Shares of Insulet Corp. (PODD) took a hit in Friday's premarket trading. The reason? The company put out a notice about a voluntary medical device correction for certain lots of its Omnipod 5 Pods. It's the kind of news that tends to make investors a bit queasy, especially when it involves a product that delivers a life-sustaining medication like insulin.
A Small Tear With Big Consequences
Here's the issue: Insulet found a manufacturing defect in specific production lots. The problem is a potential small tear in the internal tubing that delivers the insulin. If that happens, the pod might not deliver the full, prescribed dose.

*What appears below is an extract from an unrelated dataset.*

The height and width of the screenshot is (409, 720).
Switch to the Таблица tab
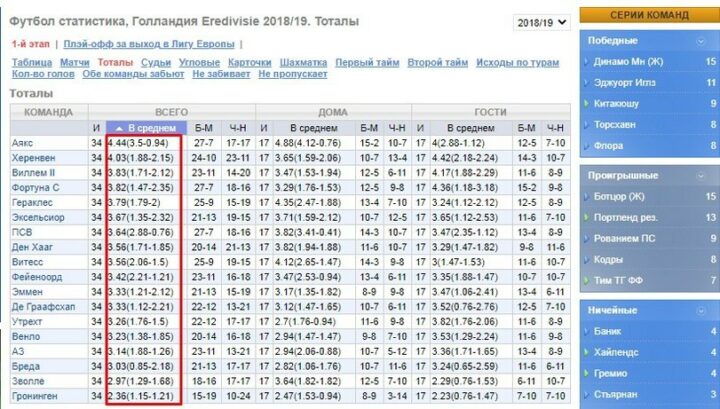point(32,62)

That's not just an inconvenience. Under-delivery of insulin can lead to high blood glucose levels and, in serious cases, a dangerous condition called diabetic ketoacidosis (DKA). For those who don't live with diabetes, DKA is a critical, life-threatening emergency where the body, starved of insulin, starts burning fat for fuel and produces high levels of blood acids. The company has received 18 reports of serious adverse events linked to this specific tubing issue.
The good news, relatively speaking, is the scale. The affected pods make up only about 1.5% of Insulet's annual global production. The company has also been clear that all other Omnipod products are safe to use, and the problem doesn't affect continuous glucose monitoring (CGM) systems or the readings from those devices.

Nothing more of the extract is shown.